Big Data Data Science Distributed Systems GPU Scientific Libraries (Numpy/Pandas/SciKit/...)
The search for faster computing remains of great importance to the software community. Relatively inexpensive modern hardware, such as GPUs, allows users to run highly parallel code on thousands, or even millions of cores on distributed systems.
Building efficient GPU software is not a trivial task, often requiring a significant amount of engineering hours to attain the best performance. Similarly, distributed computing systems are inherently complex. In recent years, several libraries were developed to solve such problems. However, they often target a single aspect of computing, such as GPU computing with libraries like CuPy, or distributed computing with Dask.
Libraries like Dask and CuPy tend to provide great performance while abstracting away the complexity from non-experts, being great candidates for developers writing software for various different applications.

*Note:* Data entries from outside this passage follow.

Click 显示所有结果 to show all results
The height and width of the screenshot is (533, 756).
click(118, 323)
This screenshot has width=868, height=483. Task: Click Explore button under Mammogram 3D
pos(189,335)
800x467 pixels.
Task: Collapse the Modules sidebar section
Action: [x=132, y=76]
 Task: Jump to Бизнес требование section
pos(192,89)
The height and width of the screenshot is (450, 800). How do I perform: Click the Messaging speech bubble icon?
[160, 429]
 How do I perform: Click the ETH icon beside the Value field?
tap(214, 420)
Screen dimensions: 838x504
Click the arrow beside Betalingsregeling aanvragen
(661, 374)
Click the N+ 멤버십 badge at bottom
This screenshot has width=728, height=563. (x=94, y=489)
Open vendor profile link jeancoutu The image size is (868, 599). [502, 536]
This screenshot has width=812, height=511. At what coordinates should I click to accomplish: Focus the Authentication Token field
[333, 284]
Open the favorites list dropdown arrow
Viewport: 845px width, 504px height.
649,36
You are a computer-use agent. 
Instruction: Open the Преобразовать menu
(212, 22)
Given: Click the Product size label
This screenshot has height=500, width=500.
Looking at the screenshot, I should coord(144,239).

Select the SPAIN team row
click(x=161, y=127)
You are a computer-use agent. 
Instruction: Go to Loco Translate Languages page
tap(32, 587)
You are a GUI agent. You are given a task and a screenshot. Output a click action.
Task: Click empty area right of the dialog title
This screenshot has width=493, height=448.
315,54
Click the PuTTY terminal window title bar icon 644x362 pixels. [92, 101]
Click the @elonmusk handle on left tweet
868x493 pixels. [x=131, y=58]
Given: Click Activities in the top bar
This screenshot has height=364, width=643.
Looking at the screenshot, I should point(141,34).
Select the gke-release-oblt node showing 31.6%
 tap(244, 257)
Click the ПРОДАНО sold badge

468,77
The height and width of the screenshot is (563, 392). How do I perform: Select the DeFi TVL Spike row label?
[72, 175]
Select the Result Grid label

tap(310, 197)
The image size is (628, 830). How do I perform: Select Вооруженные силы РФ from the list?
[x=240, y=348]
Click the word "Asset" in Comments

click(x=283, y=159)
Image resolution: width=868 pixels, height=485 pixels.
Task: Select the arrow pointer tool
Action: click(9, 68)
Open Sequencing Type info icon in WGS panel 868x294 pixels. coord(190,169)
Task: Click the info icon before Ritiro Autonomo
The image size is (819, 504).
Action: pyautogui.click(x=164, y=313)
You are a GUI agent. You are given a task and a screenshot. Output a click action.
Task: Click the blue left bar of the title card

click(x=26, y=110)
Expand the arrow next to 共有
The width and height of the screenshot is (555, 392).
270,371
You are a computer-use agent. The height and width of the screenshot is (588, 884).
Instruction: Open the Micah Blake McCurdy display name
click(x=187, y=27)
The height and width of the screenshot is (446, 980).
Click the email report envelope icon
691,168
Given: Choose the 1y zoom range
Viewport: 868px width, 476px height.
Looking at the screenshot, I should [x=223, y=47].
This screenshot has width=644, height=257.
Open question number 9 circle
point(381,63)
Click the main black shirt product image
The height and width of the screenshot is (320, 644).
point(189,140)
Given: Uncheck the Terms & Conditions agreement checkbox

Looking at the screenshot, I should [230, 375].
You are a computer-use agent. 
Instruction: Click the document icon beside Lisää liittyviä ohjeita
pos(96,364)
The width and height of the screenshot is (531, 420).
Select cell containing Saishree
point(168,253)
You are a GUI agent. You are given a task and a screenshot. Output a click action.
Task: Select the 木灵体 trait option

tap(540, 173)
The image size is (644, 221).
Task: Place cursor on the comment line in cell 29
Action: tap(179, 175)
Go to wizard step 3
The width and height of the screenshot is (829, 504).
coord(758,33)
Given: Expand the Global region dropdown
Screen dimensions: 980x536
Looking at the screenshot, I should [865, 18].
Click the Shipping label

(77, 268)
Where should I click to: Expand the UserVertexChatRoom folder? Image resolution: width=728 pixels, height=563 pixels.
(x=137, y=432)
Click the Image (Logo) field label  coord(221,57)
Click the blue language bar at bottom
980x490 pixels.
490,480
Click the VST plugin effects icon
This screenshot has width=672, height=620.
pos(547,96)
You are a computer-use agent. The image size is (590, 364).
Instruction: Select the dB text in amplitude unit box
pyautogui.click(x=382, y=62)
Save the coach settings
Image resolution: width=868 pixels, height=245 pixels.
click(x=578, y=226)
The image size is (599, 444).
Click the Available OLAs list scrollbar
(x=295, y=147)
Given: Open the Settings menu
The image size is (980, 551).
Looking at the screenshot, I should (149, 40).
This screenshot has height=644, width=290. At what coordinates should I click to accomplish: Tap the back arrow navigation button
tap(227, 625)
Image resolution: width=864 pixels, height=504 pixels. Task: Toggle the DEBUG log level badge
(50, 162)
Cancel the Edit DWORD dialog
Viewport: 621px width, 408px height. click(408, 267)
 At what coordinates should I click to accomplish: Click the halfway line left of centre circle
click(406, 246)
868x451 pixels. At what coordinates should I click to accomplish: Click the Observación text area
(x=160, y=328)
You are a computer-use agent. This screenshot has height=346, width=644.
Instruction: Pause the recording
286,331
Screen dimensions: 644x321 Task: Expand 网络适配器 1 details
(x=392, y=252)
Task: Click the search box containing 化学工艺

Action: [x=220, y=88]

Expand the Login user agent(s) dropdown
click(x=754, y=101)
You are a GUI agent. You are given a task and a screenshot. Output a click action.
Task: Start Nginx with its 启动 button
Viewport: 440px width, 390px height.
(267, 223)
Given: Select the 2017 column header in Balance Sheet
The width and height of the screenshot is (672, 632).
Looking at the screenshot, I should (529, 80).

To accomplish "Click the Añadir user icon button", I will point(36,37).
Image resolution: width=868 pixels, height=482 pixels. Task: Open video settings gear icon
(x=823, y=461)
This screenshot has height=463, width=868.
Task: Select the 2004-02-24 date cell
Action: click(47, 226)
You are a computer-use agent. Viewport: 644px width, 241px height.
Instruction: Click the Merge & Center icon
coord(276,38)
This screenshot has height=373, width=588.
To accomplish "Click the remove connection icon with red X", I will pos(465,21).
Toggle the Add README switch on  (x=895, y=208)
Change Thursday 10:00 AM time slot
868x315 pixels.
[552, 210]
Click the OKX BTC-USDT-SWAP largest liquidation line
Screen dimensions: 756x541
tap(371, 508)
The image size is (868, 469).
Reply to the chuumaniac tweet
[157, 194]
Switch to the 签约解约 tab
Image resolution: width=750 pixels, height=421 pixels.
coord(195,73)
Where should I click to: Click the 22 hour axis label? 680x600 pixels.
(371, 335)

Unfortunately, they are often difficult to be combined, at least efficiently.
With the recent introduction of NumPy community standards and protocols, it has become much easier to integrate any libraries that share the already well-known NumPy API. Such changes allow libraries like Dask, known for its easy-to-use parallelization and distributed computing capabilities, to defer some of that work to other libraries such as CuPy, providing users the benefits from both distributed and GPU computing with little to no change in their existing software built using the NumPy API.
Type: Talk (30 mins); Python level: Beginner; Domain level: Beginner
Peter Andreas Entschev is a senior system software engineer in the AI Infrastructure group at NVIDIA, where he works on the RAPIDS stack, building GPU-enabled distributed software. Before NVIDIA, he worked on real-time computer vision systems for various applications. He holds an MSc in electrical engineering and applied computer science from the Federal University of Technology - Paraná, Brazil.